O modelo da empresa altera o benchmark salarial

Comparar salários entre empresas sem considerar o modelo de negócio pode levar a conclusões incorretas.

Startups em estágio inicial

Empresas em fase de validação ou crescimento acelerado costumam trabalhar com:

  • Estruturas enxutas.
  • Menor previsibilidade financeira.
  • Maior flexibilidade.
  • Planos de crescimento acelerado.

Nesses casos, é relativamente comum observar salários fixos mais conservadores, compensados por bônus, comissões agressivas ou programas de participação societária.

Empresas SaaS em expansão

Organizações com receita recorrente consolidada tendem a oferecer estruturas de remuneração mais previsíveis.

É comum encontrar:

  • Salário fixo competitivo.
  • Comissão por reunião qualificada ou oportunidade gerada.
  • Bonificações por metas.
  • Benefícios estruturados.
  • Plano de carreira.

Esse modelo busca equilibrar retenção e incentivo ao desempenho.

Empresas enterprise

Negócios de maior porte normalmente apresentam:

  • Faixas salariais formalizadas.
  • Planos de cargos e salários.
  • Benefícios mais amplos.
  • Critérios claros para evolução profissional.
  • Políticas de remuneração variável padronizadas.

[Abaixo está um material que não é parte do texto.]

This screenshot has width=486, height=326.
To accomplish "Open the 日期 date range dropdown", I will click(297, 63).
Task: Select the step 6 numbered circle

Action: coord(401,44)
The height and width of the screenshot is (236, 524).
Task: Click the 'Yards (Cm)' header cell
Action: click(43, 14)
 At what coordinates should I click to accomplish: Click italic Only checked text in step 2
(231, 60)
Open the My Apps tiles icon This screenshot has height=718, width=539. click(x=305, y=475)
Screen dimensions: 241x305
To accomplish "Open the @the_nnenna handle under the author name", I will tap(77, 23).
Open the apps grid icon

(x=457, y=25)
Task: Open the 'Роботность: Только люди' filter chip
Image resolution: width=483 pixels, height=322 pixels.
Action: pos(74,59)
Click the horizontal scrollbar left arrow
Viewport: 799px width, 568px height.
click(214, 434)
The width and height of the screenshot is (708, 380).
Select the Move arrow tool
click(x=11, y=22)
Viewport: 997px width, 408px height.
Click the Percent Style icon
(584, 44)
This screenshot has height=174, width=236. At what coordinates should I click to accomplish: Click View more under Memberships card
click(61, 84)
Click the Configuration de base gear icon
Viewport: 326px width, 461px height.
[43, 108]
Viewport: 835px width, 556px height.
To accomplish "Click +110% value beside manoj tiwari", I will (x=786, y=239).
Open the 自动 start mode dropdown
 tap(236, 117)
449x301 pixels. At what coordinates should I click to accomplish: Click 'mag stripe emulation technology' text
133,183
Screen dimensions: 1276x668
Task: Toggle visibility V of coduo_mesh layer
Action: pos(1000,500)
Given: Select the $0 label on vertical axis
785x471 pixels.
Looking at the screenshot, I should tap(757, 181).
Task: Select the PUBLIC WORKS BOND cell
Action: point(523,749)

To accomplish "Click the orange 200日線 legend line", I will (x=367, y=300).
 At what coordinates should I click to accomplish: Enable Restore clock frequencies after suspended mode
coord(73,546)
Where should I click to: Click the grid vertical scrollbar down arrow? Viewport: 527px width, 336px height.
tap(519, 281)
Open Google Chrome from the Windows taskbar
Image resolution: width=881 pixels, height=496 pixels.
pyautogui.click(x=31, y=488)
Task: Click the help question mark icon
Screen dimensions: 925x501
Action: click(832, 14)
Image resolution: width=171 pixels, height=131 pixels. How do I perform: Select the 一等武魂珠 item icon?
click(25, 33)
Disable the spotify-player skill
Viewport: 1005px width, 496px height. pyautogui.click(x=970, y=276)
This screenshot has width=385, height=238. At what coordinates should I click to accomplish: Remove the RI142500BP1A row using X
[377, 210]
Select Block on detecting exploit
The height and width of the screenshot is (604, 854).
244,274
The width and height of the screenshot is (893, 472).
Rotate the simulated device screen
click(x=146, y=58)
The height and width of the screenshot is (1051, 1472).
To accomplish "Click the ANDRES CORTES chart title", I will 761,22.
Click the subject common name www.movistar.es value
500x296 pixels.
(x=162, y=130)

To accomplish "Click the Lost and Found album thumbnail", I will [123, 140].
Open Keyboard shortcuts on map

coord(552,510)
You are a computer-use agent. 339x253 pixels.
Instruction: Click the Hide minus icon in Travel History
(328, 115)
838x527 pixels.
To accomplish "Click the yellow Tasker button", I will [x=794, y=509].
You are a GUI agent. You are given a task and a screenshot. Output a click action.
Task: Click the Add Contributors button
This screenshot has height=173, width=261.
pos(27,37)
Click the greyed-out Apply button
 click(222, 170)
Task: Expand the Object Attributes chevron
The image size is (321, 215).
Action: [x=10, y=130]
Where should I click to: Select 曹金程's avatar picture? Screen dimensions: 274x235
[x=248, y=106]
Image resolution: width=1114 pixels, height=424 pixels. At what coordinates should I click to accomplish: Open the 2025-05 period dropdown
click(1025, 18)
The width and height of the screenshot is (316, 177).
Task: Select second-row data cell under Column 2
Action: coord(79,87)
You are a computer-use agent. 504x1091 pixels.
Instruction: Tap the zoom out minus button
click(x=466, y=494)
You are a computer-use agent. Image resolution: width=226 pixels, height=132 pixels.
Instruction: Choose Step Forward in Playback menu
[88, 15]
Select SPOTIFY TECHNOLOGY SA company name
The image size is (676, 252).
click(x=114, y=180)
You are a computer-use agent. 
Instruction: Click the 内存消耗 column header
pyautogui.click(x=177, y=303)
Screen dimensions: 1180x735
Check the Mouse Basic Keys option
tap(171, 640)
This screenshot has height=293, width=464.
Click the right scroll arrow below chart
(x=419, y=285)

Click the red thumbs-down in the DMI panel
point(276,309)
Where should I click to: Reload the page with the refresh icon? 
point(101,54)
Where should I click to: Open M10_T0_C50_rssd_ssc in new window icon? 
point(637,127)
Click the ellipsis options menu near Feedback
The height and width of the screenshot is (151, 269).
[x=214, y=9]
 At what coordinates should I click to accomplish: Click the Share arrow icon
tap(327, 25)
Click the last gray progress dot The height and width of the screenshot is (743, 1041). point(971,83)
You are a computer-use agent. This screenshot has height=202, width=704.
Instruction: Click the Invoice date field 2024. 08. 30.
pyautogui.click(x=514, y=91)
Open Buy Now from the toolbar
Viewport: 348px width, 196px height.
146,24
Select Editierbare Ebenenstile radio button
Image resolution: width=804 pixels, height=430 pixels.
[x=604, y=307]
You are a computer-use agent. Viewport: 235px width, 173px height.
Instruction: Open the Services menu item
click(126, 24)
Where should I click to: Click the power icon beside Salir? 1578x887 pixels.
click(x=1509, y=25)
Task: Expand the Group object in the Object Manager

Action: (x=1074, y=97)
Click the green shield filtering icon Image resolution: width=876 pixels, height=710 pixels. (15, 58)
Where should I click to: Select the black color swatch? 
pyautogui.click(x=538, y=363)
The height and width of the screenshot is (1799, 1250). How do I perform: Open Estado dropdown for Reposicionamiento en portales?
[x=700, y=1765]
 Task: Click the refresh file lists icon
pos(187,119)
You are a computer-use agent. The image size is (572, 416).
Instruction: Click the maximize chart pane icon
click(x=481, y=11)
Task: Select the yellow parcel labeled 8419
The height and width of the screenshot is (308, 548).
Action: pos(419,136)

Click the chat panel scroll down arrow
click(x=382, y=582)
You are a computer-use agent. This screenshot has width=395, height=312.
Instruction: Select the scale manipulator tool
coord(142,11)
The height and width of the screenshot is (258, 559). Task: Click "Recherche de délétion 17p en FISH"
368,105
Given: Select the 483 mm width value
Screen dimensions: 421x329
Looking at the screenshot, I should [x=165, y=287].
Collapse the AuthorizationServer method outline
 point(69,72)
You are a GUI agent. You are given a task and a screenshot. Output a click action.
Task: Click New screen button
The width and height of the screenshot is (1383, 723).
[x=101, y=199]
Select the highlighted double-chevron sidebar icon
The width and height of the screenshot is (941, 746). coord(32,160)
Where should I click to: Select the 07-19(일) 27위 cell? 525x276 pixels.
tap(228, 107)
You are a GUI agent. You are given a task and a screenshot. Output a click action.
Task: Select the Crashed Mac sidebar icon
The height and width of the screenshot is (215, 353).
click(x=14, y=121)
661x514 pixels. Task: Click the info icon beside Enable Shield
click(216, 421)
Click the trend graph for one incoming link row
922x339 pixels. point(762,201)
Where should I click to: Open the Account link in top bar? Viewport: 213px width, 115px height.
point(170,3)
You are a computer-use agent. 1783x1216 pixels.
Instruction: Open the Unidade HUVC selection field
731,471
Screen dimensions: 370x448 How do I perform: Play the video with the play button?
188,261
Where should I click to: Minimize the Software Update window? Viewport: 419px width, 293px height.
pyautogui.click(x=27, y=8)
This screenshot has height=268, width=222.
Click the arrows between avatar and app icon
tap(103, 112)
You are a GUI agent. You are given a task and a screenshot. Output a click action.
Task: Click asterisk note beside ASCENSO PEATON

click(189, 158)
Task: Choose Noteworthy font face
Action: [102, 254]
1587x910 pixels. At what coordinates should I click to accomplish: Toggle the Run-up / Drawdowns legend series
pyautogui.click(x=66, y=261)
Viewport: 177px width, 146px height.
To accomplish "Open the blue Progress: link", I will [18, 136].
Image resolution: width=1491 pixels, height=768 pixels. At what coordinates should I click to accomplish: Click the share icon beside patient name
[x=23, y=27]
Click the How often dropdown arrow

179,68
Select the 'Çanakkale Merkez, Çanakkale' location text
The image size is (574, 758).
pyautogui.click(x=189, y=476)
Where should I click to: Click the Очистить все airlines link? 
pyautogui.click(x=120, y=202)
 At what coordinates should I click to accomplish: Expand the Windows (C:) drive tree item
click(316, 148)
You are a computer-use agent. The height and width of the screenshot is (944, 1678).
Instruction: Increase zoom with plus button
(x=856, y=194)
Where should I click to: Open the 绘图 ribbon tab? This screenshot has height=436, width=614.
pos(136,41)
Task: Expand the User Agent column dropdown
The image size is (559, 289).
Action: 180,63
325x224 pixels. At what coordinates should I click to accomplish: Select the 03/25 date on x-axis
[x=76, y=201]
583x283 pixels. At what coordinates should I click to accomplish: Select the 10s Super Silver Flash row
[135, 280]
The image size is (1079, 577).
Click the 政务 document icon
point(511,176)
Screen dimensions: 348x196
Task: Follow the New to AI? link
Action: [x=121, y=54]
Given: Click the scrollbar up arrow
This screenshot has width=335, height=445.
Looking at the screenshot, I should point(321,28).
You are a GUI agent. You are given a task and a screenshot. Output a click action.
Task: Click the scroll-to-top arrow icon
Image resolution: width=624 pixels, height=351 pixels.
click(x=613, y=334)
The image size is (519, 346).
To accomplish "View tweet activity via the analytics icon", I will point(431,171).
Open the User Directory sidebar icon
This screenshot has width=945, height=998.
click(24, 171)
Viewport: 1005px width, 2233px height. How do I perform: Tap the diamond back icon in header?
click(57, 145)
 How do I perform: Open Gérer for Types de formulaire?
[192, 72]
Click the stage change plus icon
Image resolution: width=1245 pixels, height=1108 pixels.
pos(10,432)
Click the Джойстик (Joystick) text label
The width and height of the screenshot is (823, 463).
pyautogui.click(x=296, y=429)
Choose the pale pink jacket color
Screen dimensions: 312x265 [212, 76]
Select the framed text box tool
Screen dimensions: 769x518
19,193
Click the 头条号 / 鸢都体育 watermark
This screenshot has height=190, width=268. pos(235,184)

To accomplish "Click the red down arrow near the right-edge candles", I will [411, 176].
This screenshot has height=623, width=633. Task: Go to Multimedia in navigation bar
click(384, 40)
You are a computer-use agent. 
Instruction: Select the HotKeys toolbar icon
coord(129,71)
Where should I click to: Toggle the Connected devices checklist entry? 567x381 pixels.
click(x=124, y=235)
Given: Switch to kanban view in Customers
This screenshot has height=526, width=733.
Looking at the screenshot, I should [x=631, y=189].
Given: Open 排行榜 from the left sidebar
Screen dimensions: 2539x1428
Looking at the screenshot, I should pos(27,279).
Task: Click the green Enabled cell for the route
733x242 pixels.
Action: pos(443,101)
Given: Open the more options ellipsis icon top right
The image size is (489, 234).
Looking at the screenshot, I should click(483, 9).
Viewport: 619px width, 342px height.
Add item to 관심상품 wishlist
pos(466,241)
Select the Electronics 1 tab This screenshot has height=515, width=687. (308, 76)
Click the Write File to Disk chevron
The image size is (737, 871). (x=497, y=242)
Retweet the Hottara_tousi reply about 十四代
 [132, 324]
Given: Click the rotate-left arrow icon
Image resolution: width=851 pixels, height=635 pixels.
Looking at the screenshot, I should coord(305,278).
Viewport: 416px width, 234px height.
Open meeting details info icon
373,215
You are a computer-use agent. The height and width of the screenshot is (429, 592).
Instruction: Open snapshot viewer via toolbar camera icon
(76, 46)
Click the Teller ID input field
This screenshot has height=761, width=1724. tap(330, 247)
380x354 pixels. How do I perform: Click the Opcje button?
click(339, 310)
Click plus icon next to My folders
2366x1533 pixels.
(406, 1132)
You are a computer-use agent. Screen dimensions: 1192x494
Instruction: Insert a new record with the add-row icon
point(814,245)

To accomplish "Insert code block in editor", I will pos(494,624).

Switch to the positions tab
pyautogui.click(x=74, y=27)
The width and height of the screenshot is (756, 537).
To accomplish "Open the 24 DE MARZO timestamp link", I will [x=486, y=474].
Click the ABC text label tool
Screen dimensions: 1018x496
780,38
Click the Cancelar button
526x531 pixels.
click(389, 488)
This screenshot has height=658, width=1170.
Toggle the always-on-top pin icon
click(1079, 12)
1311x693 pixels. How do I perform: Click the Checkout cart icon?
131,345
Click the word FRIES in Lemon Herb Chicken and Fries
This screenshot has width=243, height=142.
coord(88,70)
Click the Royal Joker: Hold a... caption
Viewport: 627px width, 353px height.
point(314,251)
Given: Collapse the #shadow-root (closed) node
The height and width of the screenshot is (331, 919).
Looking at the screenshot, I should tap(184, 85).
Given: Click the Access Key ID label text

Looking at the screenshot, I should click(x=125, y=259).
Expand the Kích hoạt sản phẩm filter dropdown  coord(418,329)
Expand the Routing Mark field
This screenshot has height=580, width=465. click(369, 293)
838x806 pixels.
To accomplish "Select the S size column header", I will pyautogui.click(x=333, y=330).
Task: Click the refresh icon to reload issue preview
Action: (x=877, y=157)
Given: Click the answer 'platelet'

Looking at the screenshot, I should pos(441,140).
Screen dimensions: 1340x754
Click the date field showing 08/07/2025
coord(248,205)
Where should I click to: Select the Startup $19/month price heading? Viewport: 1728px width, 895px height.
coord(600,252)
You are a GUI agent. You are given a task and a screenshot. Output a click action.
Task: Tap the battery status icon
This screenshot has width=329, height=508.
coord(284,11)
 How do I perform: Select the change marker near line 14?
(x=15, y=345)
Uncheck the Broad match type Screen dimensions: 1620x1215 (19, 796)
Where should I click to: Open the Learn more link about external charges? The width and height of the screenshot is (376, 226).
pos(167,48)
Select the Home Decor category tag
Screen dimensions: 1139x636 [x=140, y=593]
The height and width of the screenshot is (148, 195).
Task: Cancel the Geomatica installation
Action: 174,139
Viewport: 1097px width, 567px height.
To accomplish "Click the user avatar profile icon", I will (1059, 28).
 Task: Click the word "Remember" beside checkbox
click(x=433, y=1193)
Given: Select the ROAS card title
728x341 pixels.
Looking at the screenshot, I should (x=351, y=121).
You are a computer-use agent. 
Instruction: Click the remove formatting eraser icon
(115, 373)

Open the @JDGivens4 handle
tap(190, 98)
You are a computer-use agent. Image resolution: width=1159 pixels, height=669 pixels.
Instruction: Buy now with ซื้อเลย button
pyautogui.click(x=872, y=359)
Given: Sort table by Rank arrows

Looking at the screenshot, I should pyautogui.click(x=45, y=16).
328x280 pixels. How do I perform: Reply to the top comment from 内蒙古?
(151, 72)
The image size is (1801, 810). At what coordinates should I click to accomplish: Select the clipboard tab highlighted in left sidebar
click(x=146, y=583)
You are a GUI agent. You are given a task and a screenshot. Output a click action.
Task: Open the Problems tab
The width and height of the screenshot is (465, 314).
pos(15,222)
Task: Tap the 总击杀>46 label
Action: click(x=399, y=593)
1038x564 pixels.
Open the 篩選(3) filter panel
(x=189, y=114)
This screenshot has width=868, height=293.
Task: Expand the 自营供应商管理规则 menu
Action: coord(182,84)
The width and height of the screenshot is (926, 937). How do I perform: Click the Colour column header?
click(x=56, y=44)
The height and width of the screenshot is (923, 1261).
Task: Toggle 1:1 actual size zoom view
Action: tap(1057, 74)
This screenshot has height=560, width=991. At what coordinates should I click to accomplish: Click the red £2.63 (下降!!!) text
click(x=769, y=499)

Essas organizações costumam utilizar pesquisas salariais recorrentes para manter competitividade no mercado.

Salário fixo não representa a remuneração total

Um dos erros mais comuns é comparar apenas o salário-base.

Operações de Inside Sales normalmente utilizam uma estrutura composta por diferentes elementos.

Entre eles:

  • Salário fixo.
  • Comissão.
  • Bonificação por metas.
  • Premiações.
  • Benefícios.
  • Incentivos de longo prazo.

Por isso, duas empresas podem oferecer salários semelhantes e, ainda assim, apresentar remunerações totais bastante diferentes.

Ao avaliar benchmarks, é recomendável analisar o OTE (On-Target Earnings), que representa a remuneração anual ou mensal esperada quando o profissional atinge suas metas.

Essa abordagem permite comparações muito mais precisas entre diferentes oportunidades.

Tendências observadas no mercado

Nos últimos anos, algumas mudanças passaram a influenciar a composição salarial dos SDRs.

Entre as principais tendências estão:

Crescimento do trabalho remoto

A possibilidade de contratar profissionais em qualquer região ampliou a oferta de talentos para empresas e aumentou a concorrência entre empregadores.

Como consequência, muitas organizações passaram a revisar suas políticas salariais considerando um mercado nacional, e não apenas local.

Maior valorização da remuneração variável

Empresas buscam alinhar uma parcela maior da remuneração aos resultados gerados.

Esse modelo incentiva produtividade e reduz parte do risco financeiro associado ao crescimento da equipe comercial.

Entretanto, programas de comissão excessivamente complexos podem gerar desmotivação e dificultar a compreensão das metas.

Benefícios ganharam maior peso na decisão dos candidatos

Flexibilidade, desenvolvimento profissional, plano de carreira e qualidade da liderança passaram a exercer influência crescente na escolha de uma oportunidade.

Em muitos casos, esses fatores compensam pequenas diferenças salariais entre empresas.

Benchmark salarial atualizado por senioridade

Não existe uma tabela única de remuneração para SDRs no Brasil.

Os valores variam conforme localização, segmento da empresa, complexidade da venda, maturidade da operação comercial e composição da remuneração variável.

As faixas apresentadas a seguir representam um benchmark de mercado baseado em pesquisas salariais amplamente utilizadas por empresas de tecnologia, plataformas de recrutamento, consultorias especializadas e dados públicos divulgados por organizações como Robert Half, Michael Page, Revelo, Glassdoor e comunidades de Sales Ops. Elas devem ser utilizadas como referência inicial e adaptadas ao contexto de cada empresa.

SDR Júnior

Perfil esperado:

  • Até dois anos de experiência.
  • Necessidade de acompanhamento frequente.
  • Ramp-up em desenvolvimento.
  • Menor autonomia.

Faixa salarial (CLT)

  • Salário fixo: R$ 2.500 a R$ 4.000
  • OTE mensal: R$ 3.500 a R$ 6.000

A remuneração variável costuma representar entre 20% e 40% da remuneração total.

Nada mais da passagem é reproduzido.